* [THE TASK]
Can you revise the items below, replacing every "Instruction:" with "Goal:" and leaving everything else unchanged?

* [EXERCISE INPUTS]
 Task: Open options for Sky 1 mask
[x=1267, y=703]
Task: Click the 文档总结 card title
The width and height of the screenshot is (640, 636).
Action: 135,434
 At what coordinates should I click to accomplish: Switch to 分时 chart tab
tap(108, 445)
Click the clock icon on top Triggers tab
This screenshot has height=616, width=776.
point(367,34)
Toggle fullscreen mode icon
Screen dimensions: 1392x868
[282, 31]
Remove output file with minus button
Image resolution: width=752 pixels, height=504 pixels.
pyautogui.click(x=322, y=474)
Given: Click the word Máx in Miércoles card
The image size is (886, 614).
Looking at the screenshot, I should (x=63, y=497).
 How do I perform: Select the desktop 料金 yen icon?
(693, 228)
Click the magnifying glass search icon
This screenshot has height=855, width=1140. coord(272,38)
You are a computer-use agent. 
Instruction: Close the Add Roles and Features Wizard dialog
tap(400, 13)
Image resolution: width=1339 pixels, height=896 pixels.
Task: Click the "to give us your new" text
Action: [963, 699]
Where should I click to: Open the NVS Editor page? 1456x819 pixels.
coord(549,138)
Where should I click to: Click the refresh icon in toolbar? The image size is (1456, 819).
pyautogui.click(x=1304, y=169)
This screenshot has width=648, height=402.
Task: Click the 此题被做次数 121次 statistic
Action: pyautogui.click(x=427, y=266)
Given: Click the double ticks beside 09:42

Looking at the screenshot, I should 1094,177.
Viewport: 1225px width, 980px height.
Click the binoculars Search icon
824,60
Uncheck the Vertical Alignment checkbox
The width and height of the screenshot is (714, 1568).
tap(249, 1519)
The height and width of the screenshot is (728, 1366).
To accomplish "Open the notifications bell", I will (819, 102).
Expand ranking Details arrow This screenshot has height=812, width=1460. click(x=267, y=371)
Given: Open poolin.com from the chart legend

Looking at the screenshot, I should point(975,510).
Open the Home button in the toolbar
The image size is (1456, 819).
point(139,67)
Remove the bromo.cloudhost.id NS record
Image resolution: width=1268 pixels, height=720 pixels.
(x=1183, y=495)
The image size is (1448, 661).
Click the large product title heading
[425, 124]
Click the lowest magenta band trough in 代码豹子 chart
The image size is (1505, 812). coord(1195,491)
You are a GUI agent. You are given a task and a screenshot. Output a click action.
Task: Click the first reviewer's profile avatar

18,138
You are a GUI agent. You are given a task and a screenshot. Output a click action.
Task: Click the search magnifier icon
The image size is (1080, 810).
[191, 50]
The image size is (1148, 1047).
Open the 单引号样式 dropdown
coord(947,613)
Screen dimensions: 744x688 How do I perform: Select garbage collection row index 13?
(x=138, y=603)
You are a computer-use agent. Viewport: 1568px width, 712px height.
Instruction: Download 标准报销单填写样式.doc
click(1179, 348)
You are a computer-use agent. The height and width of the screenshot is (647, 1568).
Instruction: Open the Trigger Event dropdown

* [COMPLETE ANSWER]
 Task: Open options for Sky 1 mask
[x=1267, y=703]
Task: Click the 文档总结 card title
The width and height of the screenshot is (640, 636).
Action: 135,434
 At what coordinates should I click to accomplish: Switch to 分时 chart tab
tap(108, 445)
Click the clock icon on top Triggers tab
This screenshot has height=616, width=776.
point(367,34)
Toggle fullscreen mode icon
Screen dimensions: 1392x868
[282, 31]
Remove output file with minus button
Image resolution: width=752 pixels, height=504 pixels.
pyautogui.click(x=322, y=474)
Given: Click the word Máx in Miércoles card
The image size is (886, 614).
Looking at the screenshot, I should (x=63, y=497).
 How do I perform: Select the desktop 料金 yen icon?
(693, 228)
Click the magnifying glass search icon
This screenshot has height=855, width=1140. coord(272,38)
You are a computer-use agent. 
Goal: Close the Add Roles and Features Wizard dialog
tap(400, 13)
Image resolution: width=1339 pixels, height=896 pixels.
Task: Click the "to give us your new" text
Action: [963, 699]
Where should I click to: Open the NVS Editor page? 1456x819 pixels.
coord(549,138)
Where should I click to: Click the refresh icon in toolbar? The image size is (1456, 819).
pyautogui.click(x=1304, y=169)
This screenshot has width=648, height=402.
Task: Click the 此题被做次数 121次 statistic
Action: pyautogui.click(x=427, y=266)
Given: Click the double ticks beside 09:42

Looking at the screenshot, I should 1094,177.
Viewport: 1225px width, 980px height.
Click the binoculars Search icon
824,60
Uncheck the Vertical Alignment checkbox
The width and height of the screenshot is (714, 1568).
tap(249, 1519)
The height and width of the screenshot is (728, 1366).
To accomplish "Open the notifications bell", I will (819, 102).
Expand ranking Details arrow This screenshot has height=812, width=1460. click(x=267, y=371)
Given: Open poolin.com from the chart legend

Looking at the screenshot, I should point(975,510).
Open the Home button in the toolbar
The image size is (1456, 819).
point(139,67)
Remove the bromo.cloudhost.id NS record
Image resolution: width=1268 pixels, height=720 pixels.
(x=1183, y=495)
The image size is (1448, 661).
Click the large product title heading
[425, 124]
Click the lowest magenta band trough in 代码豹子 chart
The image size is (1505, 812). coord(1195,491)
You are a GUI agent. You are given a task and a screenshot. Output a click action.
Task: Click the first reviewer's profile avatar

18,138
You are a GUI agent. You are given a task and a screenshot. Output a click action.
Task: Click the search magnifier icon
The image size is (1080, 810).
[191, 50]
The image size is (1148, 1047).
Open the 单引号样式 dropdown
coord(947,613)
Screen dimensions: 744x688 How do I perform: Select garbage collection row index 13?
(x=138, y=603)
You are a computer-use agent. Viewport: 1568px width, 712px height.
Goal: Download 标准报销单填写样式.doc
click(1179, 348)
You are a computer-use agent. The height and width of the screenshot is (647, 1568).
Goal: Open the Trigger Event dropdown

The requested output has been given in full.